Salmonella and the microbiome: Insights into an old enemy

Salmonella has developed unexpected strategies for evading the immune system and harnessing the microbiome to remain hidden.

Tyrannosaurus | BigStock.com
Tyrannosaurus | BigStock.com

Controlling Salmonella in poultry is complicated and too often frustrating. Sampling programs don’t always give us strong correlations between its presence on the farm and at the processing plant. Confusing testing program results can make it difficult to devise control strategies and all the while demands for food safety increase. 

Further complicating matters, some Salmonella species have developed avoidance strategies, making their control in chickens particularly difficult. 

While we have studied the interaction between Salmonella and chickens for many years, only recently have we begun to research the “black box” of Salmonella and poultry gut microbiome interactions. New research reveals Salmonella has developed strategies to control gut microbes in surprising ways and to affect key changes in gut microbiome metabolism to complement these strategies.  The research increases uncertainty around Salmonella control, but opens a new window of opportunity for understanding and possibly controlling, Salmonella.

Unexpected impact

The study makes it clear that Salmonella’s impact on the microbiome is strange.

We use the term dysbiosis when talking about a microbiome that has gone wrong, with an increase in the prevalence of a few problematic bacterial species and a decrease in the diversity of the microbiome. However, in this challenge study, while Salmonella acted as expected, colonizing the ceca without causing the chickens any systemic problems impact on the microbiome was unexpected. 

The presence of Salmonella increased diversity of the microbiome, promoting colonization by several non-specific minority members of the microbiome. Salmonella has developed strategies resulting in tolerance by the avian host’s immune system; it also appears to additionally foster tolerance by the host’s microbiome. By increasing diversity and promoting growth of a variety of bacterial species, Salmonella may be creating a signal that “all is well” in the ceca, protecting it further still.

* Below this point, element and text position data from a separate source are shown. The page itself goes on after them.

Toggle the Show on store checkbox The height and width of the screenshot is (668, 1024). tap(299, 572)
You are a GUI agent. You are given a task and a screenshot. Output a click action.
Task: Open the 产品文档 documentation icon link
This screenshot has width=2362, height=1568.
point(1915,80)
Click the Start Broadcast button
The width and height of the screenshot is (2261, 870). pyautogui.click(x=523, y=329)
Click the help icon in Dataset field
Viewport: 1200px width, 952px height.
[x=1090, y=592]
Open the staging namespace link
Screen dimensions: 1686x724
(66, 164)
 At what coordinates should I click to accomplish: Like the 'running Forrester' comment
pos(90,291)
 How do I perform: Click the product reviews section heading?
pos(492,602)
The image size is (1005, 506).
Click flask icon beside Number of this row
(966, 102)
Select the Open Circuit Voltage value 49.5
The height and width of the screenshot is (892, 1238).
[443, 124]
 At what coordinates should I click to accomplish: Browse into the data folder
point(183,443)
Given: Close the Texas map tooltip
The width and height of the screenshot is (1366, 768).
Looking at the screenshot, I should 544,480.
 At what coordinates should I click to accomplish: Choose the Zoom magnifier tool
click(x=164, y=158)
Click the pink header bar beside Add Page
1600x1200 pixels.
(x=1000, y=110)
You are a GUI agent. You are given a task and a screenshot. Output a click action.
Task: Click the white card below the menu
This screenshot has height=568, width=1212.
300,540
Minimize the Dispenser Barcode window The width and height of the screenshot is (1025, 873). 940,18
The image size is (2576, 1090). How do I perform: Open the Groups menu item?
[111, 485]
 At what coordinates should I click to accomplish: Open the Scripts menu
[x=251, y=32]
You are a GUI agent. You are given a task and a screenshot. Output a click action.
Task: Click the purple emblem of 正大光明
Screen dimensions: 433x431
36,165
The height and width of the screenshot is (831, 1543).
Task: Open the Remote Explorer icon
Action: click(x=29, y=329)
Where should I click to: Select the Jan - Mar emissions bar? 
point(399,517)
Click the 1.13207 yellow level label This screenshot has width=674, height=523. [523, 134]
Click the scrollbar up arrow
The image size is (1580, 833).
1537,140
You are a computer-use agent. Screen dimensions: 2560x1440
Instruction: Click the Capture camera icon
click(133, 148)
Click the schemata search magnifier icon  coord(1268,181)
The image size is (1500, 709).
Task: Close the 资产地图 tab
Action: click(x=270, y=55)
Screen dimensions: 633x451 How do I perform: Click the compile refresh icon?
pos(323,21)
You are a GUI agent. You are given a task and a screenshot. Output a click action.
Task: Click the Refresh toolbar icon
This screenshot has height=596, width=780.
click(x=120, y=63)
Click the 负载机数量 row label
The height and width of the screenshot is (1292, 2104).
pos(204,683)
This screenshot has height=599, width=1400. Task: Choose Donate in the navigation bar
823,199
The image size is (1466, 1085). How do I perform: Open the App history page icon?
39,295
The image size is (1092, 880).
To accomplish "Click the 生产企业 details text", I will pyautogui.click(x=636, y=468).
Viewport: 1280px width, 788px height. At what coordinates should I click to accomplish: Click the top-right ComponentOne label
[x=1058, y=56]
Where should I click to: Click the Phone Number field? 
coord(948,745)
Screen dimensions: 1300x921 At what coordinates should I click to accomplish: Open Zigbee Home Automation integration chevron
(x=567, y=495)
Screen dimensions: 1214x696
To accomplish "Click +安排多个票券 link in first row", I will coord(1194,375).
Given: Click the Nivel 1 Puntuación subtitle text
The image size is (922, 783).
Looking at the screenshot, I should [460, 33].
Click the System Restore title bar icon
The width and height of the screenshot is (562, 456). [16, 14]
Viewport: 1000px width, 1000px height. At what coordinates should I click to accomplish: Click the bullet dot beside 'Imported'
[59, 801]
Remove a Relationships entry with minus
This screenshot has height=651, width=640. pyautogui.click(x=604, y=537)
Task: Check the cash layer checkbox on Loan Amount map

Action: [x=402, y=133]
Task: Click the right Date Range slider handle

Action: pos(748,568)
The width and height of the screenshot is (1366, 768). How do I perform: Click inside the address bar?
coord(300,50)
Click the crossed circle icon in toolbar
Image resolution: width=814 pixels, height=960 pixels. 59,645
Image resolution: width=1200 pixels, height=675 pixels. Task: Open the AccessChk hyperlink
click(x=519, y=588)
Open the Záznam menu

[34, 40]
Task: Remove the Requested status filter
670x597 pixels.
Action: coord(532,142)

Not only is Salmonella having an interesting impact on the bacteria present in the microbiome, it is also creating unexpected impacts on the metabolic pathways in the microbiome. 

Solving the great puzzle?

When the microbiome changes during times of stress, for example, due to dietary changes, the metabolic pathways change, adapting to the new normal. In this study, there were hardly any changes soon after the challenge. Between the second and third week of infection, Salmonella surprisingly changed multiple key metabolic pathways in the microbiome, such as protein synthesis and secretion, nucleotide production and the ability of microbial communities to “communicate” and adhere to the gut wall. 

By the end of the third week post-infection, the gut microbiome looked very different from an increase in diversity and species present, but there were very few, and only minor, functional changes. Both metabolically and through the bacterial species present, Salmonella was able to manipulate the microbiome to create tolerance of its presence and to send out “all is well” signals to the host and the microbiome.

Salmonella is an expert at evading the immune system of birds and this new microbiome research shows that it is also an expert at manipulating the chicken gut microbiome.  

While this research shows that controlling Salmonella maybe even more complicated than we thought, it also demonstrates that, if we are looking at Salmonella without looking at the gut microbiome, we only have a partial understanding of the problem. The more we look at the whole system - microbiome, host and pathogen - the more likely we are to develop solid and lasting solutions.